------ SOURCE EXTRACT
The ‘made in a high school lab’ meme

Posted in Bioterrorism, Culture of Lickspittle at 3:40 pm by George Smith

Laurie Garrett, a Pulitzer winner for news articles on an Ebola virus outbreak, did a question and answer with herself concerning the scientific publication (or censorship) of experimental genetic alteration to bird flu virus, on a a New York Times blog recently

It’s here.

It spawns a ridiculous quote, a cliched and shopworn idea that’s long been passed off as gospel by those pushing fear of imminent, or easily done, bioterrorism:

A biological weapon can be made in a high school biology lab …

It’s a brief trash emission by someone who established a reputation writing material that was distinctly not trash.

In 1995 I bought a copy of Garrett’s The Coming Plague: Newly Emerging Diseases in a World Out of Balance.

It’s a detailed scholarly book, fascinating to laymen and specialists alike.

However, a Pulitzer is a journalism prize. It is not at all the same thing as a Nobel. It is not an indication of excellence in lab research. And a Pulitzer is not a magic ticket that substitutes for getting the full union card in hard science.

Garrett’s Wiki bio reads, in part:

Garrett graduated with honors in biology from the University of California, Santa Cruz. She attended graduate school in the Department of Bacteriology and Immunology at University of California, Berkeley and did research at Stanford University … During her PhD studies, Garrett started reporting on science news for radio station KPFA. The hobby soon became far more interesting than graduate school and she took a leave of absence to explore journalism. Garrett never completed her PhD.

Maybe Laurie Garrett knows first-hand about the ease, or lack of it, of working with human pathogens. And maybe not. I don’t know.

My perspective has always been very different. Microbial and biochemical preparations, which are what biological weapons are, never seemed high-school lab easy to me. (And if you have ever seen new students, in high school or college, struggle with introductory methods …)
------------
------ DATASET
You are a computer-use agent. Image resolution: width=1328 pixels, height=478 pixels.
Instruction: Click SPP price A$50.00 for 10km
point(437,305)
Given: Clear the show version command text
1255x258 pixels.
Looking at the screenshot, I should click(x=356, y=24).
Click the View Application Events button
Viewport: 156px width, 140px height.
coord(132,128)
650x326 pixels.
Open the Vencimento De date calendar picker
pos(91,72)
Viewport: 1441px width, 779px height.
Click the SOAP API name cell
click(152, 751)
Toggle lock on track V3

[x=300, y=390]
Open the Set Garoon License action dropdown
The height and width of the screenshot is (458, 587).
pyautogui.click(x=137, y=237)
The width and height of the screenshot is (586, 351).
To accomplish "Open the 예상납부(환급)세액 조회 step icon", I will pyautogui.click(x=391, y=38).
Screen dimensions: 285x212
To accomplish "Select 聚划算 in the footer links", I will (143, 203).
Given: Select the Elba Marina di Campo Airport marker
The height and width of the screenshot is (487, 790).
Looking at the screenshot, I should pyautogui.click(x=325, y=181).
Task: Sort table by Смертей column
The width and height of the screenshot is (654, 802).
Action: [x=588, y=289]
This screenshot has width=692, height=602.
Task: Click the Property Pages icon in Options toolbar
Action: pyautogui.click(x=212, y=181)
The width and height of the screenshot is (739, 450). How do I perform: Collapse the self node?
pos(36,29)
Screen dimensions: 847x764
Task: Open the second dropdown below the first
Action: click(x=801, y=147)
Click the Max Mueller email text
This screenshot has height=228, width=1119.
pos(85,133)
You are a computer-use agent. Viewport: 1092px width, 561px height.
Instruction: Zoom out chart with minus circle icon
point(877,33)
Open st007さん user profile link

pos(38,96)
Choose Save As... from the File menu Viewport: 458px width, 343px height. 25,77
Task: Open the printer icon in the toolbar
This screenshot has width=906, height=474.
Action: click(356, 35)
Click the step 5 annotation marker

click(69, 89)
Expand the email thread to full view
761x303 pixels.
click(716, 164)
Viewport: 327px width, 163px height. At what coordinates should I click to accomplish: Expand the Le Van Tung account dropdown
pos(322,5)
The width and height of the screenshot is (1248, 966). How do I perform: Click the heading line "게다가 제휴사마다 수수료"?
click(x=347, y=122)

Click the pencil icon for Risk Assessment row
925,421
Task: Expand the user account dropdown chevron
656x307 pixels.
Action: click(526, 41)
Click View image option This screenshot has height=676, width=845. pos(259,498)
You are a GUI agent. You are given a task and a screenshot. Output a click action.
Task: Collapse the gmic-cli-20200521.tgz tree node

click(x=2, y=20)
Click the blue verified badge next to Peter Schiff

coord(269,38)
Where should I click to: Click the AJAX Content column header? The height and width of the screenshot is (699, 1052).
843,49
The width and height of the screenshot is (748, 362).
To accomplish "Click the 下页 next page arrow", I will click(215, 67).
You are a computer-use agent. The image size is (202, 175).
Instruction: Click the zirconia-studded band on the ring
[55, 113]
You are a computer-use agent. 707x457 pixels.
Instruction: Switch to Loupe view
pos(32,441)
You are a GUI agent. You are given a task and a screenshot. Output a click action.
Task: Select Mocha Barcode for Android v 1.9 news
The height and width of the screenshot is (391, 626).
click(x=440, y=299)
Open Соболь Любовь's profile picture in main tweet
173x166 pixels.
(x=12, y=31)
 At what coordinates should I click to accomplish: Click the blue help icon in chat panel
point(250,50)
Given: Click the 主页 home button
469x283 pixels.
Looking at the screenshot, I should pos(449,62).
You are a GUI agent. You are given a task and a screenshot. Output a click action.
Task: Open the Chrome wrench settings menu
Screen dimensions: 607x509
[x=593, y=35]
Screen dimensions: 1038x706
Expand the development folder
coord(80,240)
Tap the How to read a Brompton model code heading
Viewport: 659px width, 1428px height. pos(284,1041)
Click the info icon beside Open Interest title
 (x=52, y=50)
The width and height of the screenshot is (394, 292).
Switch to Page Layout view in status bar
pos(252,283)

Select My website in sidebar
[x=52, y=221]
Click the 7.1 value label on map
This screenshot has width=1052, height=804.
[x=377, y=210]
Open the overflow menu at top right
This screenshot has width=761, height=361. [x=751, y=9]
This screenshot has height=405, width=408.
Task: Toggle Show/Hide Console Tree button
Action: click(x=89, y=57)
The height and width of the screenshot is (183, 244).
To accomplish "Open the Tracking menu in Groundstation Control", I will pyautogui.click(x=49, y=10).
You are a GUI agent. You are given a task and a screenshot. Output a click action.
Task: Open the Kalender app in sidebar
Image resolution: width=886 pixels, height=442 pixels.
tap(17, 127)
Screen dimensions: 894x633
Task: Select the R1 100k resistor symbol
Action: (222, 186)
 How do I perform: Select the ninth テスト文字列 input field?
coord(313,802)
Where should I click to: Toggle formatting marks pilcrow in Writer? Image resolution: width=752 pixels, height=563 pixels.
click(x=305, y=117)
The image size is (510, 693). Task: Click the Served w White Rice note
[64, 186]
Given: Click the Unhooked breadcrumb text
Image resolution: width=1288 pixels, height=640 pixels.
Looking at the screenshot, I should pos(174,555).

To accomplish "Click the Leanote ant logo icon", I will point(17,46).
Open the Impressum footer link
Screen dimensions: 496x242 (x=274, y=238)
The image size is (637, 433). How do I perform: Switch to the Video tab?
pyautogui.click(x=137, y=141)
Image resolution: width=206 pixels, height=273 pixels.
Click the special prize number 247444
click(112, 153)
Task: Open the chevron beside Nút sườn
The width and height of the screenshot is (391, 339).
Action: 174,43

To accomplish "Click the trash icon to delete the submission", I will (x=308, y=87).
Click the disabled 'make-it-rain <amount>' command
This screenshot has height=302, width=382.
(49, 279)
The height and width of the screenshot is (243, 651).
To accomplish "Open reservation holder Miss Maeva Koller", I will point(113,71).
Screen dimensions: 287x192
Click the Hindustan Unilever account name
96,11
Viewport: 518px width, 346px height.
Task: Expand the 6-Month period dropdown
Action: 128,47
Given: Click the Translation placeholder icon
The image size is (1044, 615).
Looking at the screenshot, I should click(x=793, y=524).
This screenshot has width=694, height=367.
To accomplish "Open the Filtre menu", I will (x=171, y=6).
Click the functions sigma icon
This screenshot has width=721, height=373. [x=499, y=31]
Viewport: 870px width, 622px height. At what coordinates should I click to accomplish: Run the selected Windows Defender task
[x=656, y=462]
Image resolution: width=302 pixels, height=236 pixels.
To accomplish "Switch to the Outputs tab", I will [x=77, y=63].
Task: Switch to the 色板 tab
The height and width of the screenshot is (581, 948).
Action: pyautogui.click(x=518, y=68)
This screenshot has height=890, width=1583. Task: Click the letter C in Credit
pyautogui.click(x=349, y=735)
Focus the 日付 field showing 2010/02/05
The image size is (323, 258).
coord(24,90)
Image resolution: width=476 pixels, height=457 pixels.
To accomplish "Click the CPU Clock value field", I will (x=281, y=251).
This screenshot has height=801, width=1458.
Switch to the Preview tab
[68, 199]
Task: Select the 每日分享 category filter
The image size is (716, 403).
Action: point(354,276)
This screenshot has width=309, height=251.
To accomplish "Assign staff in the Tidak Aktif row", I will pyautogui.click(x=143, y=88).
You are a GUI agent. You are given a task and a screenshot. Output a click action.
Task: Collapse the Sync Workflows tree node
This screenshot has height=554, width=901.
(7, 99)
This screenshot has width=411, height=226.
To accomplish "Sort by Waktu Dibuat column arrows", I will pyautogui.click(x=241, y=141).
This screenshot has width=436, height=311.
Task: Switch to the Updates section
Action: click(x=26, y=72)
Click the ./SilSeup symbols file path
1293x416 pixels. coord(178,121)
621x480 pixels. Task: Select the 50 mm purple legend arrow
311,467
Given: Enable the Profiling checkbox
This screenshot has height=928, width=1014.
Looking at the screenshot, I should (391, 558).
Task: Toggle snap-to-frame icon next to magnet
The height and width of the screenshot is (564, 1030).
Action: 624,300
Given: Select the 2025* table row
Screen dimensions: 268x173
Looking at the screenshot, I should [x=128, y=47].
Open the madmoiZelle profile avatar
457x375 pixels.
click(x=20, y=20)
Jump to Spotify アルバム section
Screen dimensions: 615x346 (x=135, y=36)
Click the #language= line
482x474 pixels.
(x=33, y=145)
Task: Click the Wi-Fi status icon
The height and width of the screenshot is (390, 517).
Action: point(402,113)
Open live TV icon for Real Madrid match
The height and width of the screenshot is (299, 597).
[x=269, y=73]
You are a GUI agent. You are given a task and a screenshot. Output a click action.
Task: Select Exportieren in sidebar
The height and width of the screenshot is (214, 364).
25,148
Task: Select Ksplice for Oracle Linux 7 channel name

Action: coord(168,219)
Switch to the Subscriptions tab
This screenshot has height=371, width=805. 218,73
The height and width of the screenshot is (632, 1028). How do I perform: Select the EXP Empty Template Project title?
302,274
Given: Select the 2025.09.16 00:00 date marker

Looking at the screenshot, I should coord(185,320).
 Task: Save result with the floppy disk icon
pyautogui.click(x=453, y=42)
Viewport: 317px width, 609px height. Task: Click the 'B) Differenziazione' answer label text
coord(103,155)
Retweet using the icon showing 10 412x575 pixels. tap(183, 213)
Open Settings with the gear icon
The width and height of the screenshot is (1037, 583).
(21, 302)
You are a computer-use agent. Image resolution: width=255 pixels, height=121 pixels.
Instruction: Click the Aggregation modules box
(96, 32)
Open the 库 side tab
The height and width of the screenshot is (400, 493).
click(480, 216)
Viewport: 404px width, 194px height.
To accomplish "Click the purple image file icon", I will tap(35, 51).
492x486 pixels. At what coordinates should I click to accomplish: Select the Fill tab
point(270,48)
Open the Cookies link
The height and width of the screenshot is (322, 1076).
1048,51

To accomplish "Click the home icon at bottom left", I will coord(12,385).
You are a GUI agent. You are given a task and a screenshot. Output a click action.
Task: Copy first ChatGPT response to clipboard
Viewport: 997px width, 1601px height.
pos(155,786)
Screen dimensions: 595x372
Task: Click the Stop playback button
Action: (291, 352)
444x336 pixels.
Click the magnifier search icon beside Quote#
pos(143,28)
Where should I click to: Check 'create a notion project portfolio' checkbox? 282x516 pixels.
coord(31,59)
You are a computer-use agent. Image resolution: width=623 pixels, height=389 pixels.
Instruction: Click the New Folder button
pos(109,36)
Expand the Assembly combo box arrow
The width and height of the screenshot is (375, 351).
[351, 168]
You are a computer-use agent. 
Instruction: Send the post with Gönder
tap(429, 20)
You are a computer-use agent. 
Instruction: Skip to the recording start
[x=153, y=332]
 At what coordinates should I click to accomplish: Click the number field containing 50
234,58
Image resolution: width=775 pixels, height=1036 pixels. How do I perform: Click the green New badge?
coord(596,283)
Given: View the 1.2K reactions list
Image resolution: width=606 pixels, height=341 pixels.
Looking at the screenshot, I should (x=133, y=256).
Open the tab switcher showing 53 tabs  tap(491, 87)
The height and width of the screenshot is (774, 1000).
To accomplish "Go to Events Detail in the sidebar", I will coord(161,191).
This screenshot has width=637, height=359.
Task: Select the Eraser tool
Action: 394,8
------------
In the blog post on the "made in a high school lab" meme, in what year did the author buy a copy of The Coming Plague?

RESPONSE TO THIS EXERCISE:
1995